In a recent report published by VMware, the 8Base ransomware group has been identified as a significant threat. The group has been active since March 2022 but has seen a significant increase in its activity in June 2023. Describing themselves as “simple pen testers,” the group operates a leak site where they provide victim details, frequently asked questions, rules, and various contact methods. Interestingly, their communication style bears resemblance to another known group, RansomHouse.
The primary targets of the 8Base ransomware group are organizations in the business services, finance, manufacturing, and IT sectors. Over the past thirty days, 8Base has ranked among the top two most active ransomware gangs. This highlights the continuing problem of ransomware attacks and the evolving threat landscape.
Jon Miller, CEO & Co-founder at Halcyon, expressed concern about the persistence of ransomware attacks. He noted that despite hopes for a decline in attacks this year, ransomware remains the number one threat to organizations. In March 2023 alone, there were 459 successful ransomware attacks, a 91% increase from the previous month and a 62% increase from the previous year. Miller also highlighted the close affiliation between ransomware groups and the Russian government, suggesting significant overlap in terms of threat actors, tools, and attack infrastructure.
Tracking these ransomware groups has become increasingly challenging due to the observed overlap in their code base, tactics, techniques, and procedures (TTPs), and other indicators of compromise. Ransomware-as-a-Service (RaaS) providers typically used the same name as their ransomware variant, but now the lines have become blurred. While it may not be possible to completely stop ransomware attacks, Miller emphasized the importance of preventing successful attacks by implementing effective security measures at various stages of the attack, such as ingress or lateral movement, data exfiltration, payload execution, system recovery, and minimizing downtime.
James McQuiggan, Security Awareness Advocate at KnowBe4, shed light on the protean nature of cybergangs. He noted that it is not uncommon for cybercriminal groups to disband and form new groups to carry out ransomware attacks using double extortion techniques. The transition of certain members from one group to another is often more than a coincidence. McQuiggan stressed the importance of organizations staying vigilant, monitoring the activities of these groups through threat intelligence, and taking necessary precautions to mitigate the risk of an attack.

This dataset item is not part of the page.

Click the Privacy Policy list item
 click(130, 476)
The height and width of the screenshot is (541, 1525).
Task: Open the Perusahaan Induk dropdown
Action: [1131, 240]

The rise of ransomware attacks and the agility of cybergangs pose significant challenges to organizations and cybersecurity professionals. It is crucial for organizations to remain proactive in their approach to security, continuously adapting their defenses to combat the evolving threat landscape. Collaboration between the public and private sectors, information sharing, and advanced security solutions will be crucial in safeguarding critical infrastructure providers and preventing disruptive attacks.